The final contrast is that all of Moldvay's creatures are in his monster listing. OD&D didn't have this, throwing out references like giant rats, spiders, giant hogs, and thouls - none of which is listed in Monsters & Treasure and each of which is meant to be made up by the referee. As a coincidental note, Moldvay actually wrote up stats for the thoul in his Basic Set, which had been in The Underworld & Wilderness Adventures but never received a listing.

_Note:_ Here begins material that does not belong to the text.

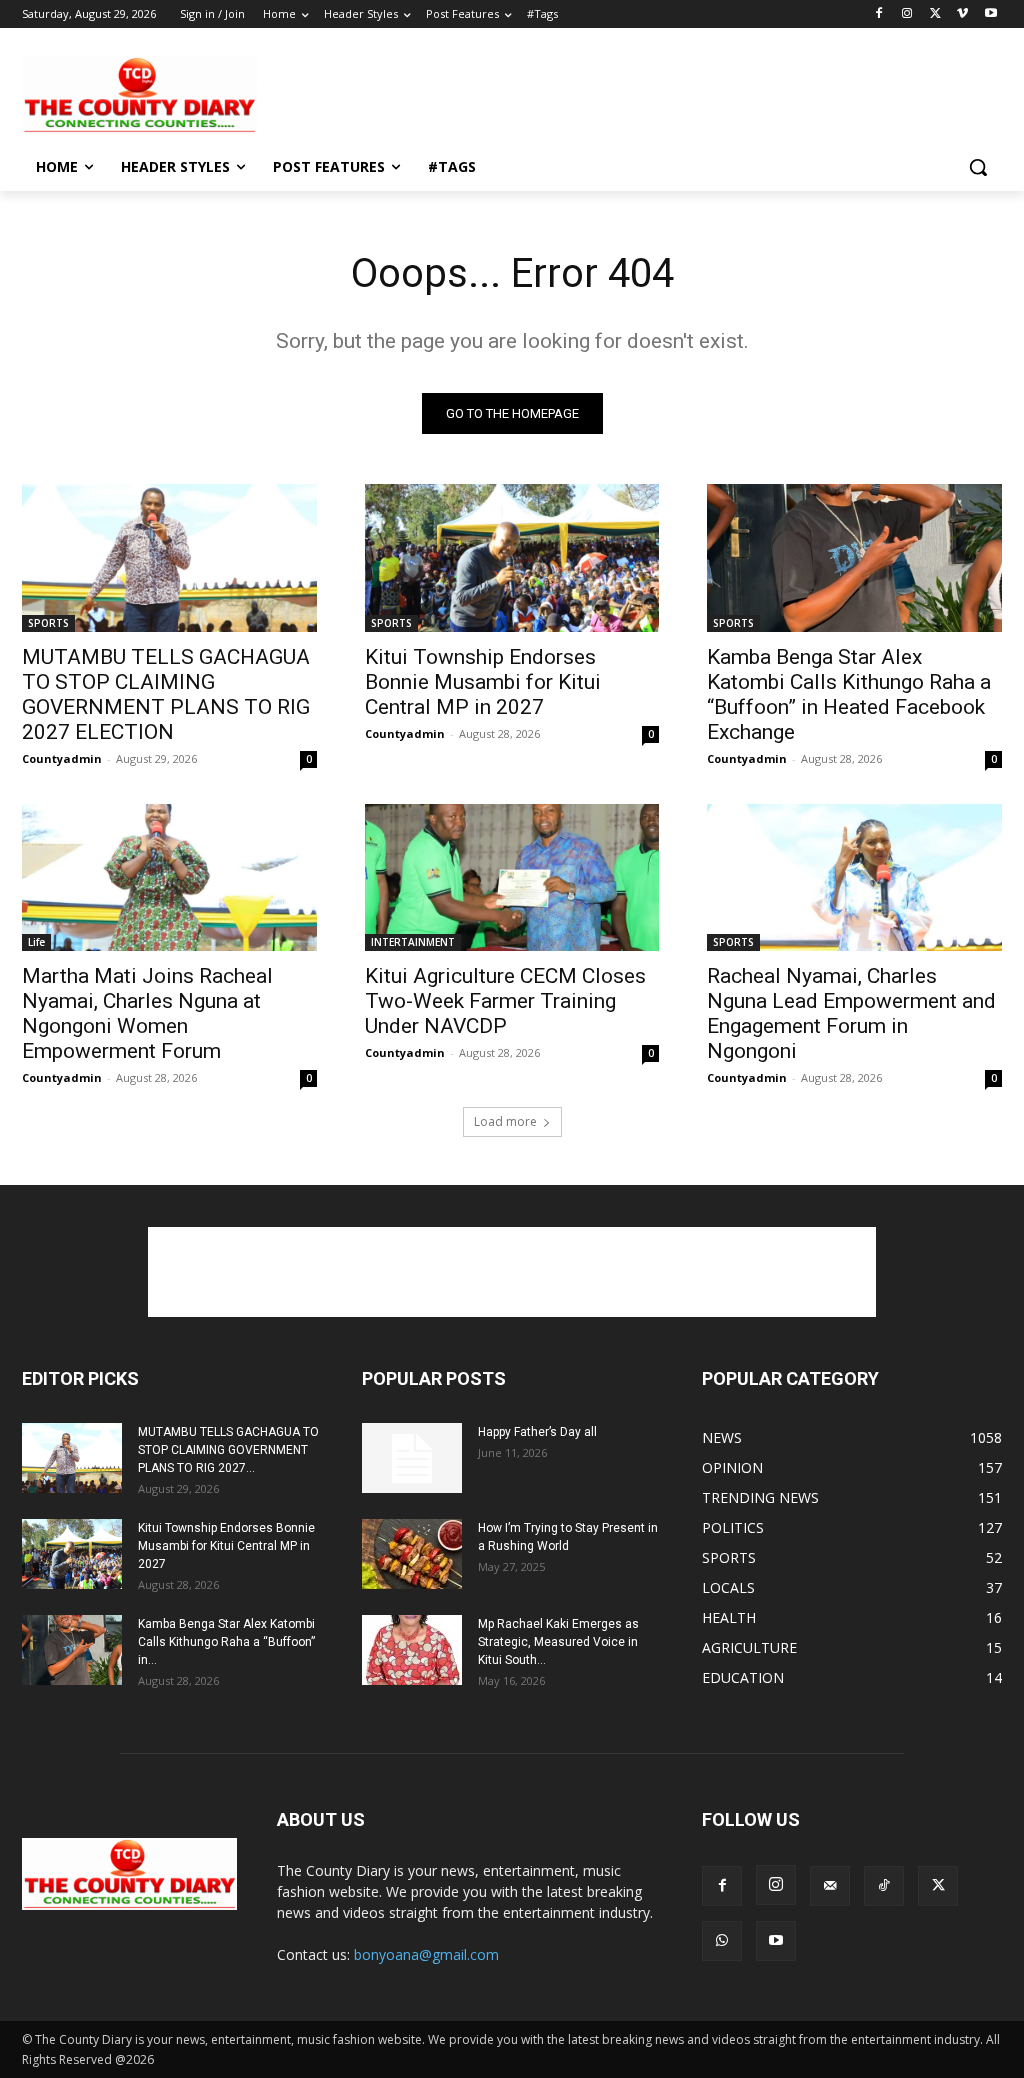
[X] (935, 14)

Perhaps the most intriguing thing on the Moldvay list is the humans. At level 1, there are Acolytes, Bandits, and Traders. Acolytes (level 1 clerics with no spells) can be any alignment, while Bandits are Neutral or Chaotic and Traders can be any alignment. This makes for some really interesting dilemmas, since a group of pilgrims wearing plate mail and carrying maces could be Lawful acolytes, or Chaotics; they could also be bandits dressed as clerics to fool opponents. A group of armed men could be traders or bandits and you wouldn't know right away. It's a recipe for some tense encounters.
All told, Moldvay has a very worthwhile take on wandering monsters. I think his pace is better than in OD&D or Holmes, especially considering the explicit advice to speed it up or slow it down. There's less chance of a wildly difficult encounter on the first few levels, and he really expanded the charts to give variety and some real tension to human encounters.